Nannytothequeen spot on! Op accepts the mistakes she's made and is trying to rectify them.
Those of us that have actually been through this know how much it hurts and humiliates.
We know how it affects our kids too, to think or claim it doesn't is incredibly naive and disingenuous, not just the affair but seeing their dads start new families that they live with, spend far more time with, give more care to, invest more in not only in money but most hurtfully in time and love.
I have tried to support dd through all this, reassure her that her dad loves her (which I believe he does, but he does a really shit job of showing it!), that she is NOT unloveable. Yep they often feel that way, this is something I've discussed with people in real life who've had the same experiences and it really screws the kids up even if the dads are reliable on contact etc these kids still feel rejected, "less than" their half siblings, unwanted.
As a mother it's incredibly painful to see your child go through that, to question their value as people, to wonder if anyone will really love them romantically, to struggle to trust anyone romantically (because they know better than most how badly it can go wrong), hell even struggle to trust friendships not because they don't trust their friends but because one of the first people they should have been able to trust would always be there for them wasn't.

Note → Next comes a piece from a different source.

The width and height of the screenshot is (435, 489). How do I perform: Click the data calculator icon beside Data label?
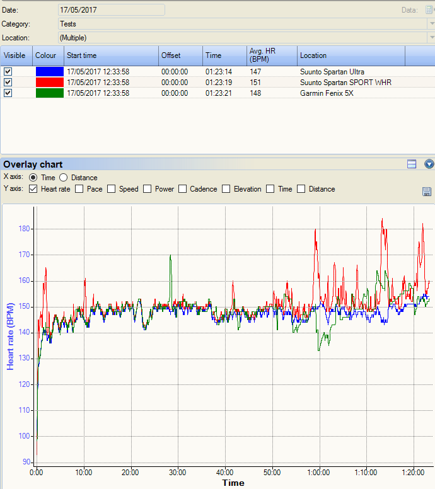click(429, 10)
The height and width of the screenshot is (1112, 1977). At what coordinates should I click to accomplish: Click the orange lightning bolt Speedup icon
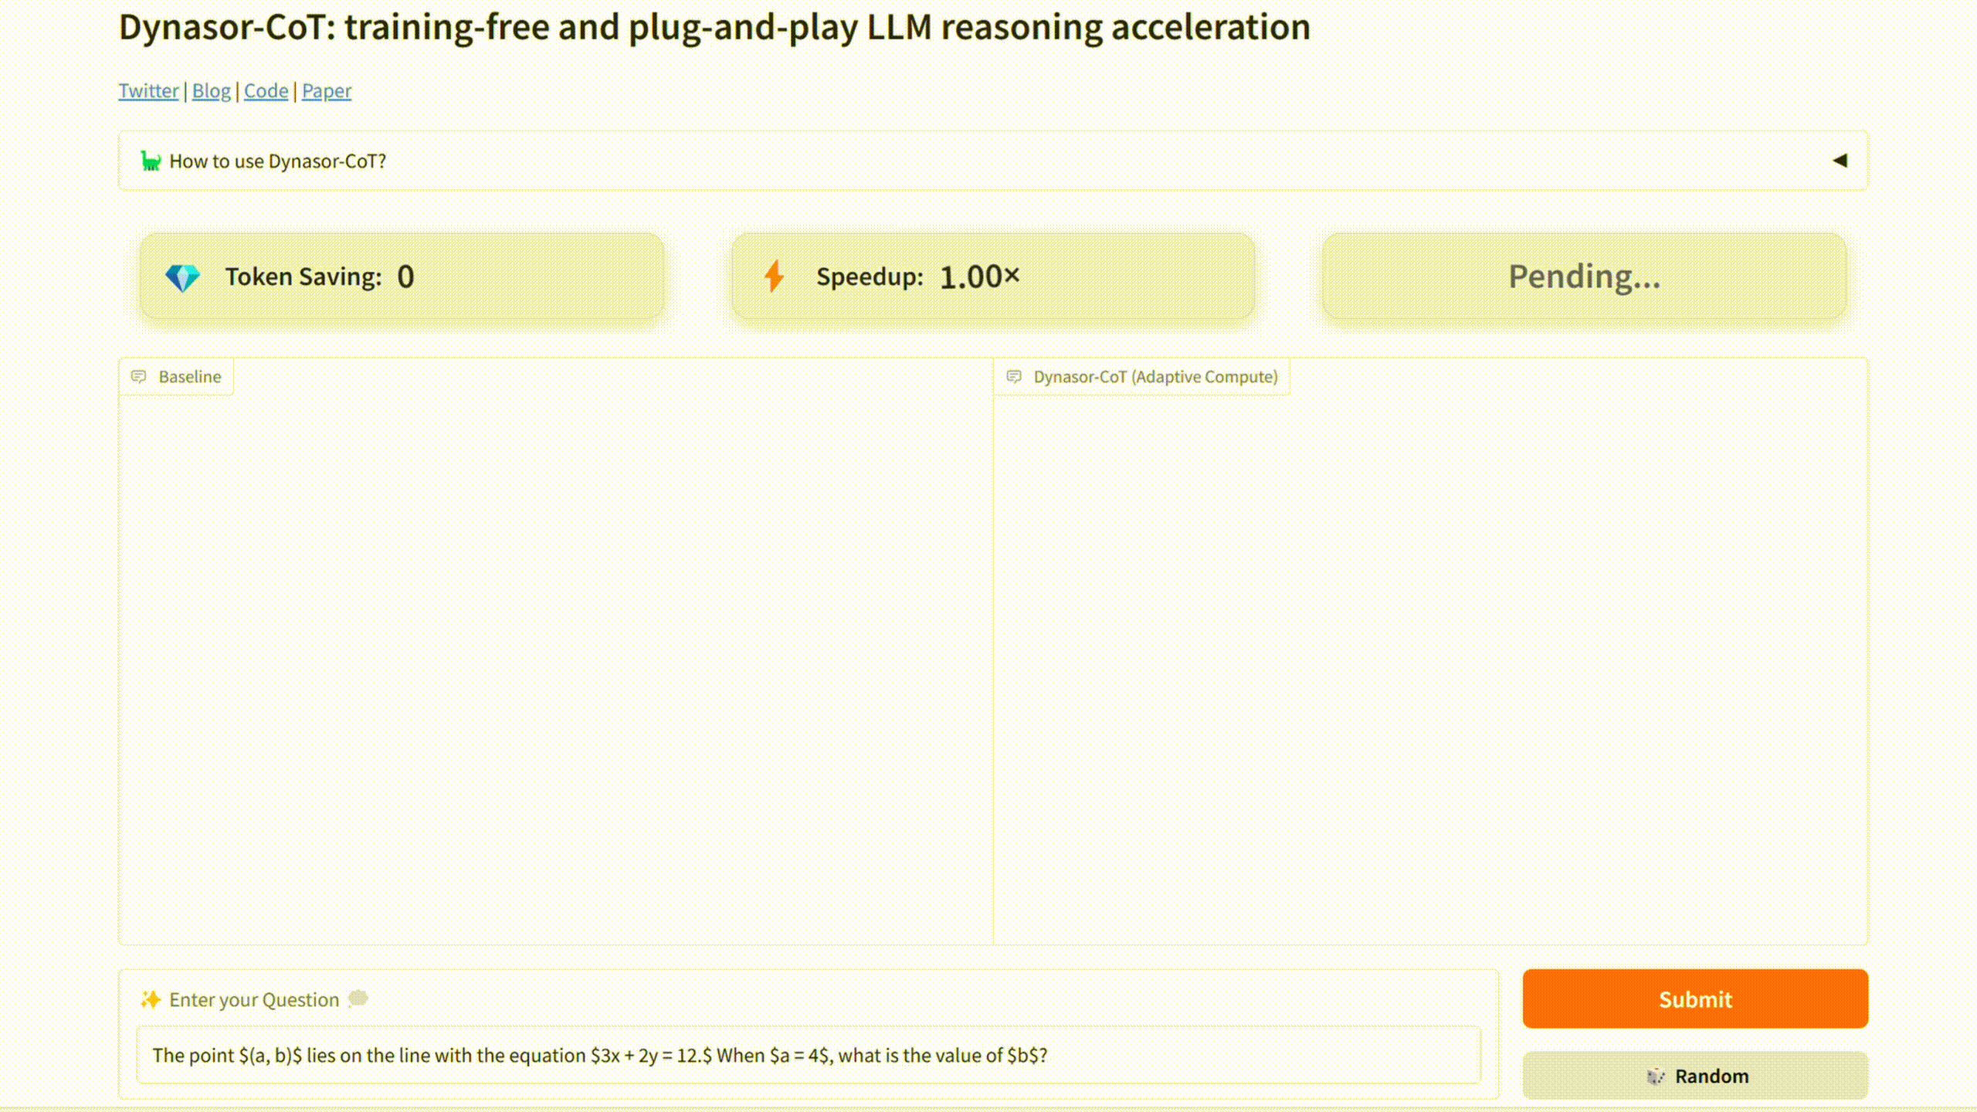click(x=774, y=276)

And I never see any of these dads acknowledge or take proper responsibility for any of this, they usually blame the mothers! The ones who HAVE stuck around, raised the child as best they can through all this, who've gone without so the kids don't, who've worried and soothed and comforted when that child has been let down yet again because being a fully present father was just inconvenient.
It's disgusting and generally speaking these men don't get anywhere near the vilification that single mothers do.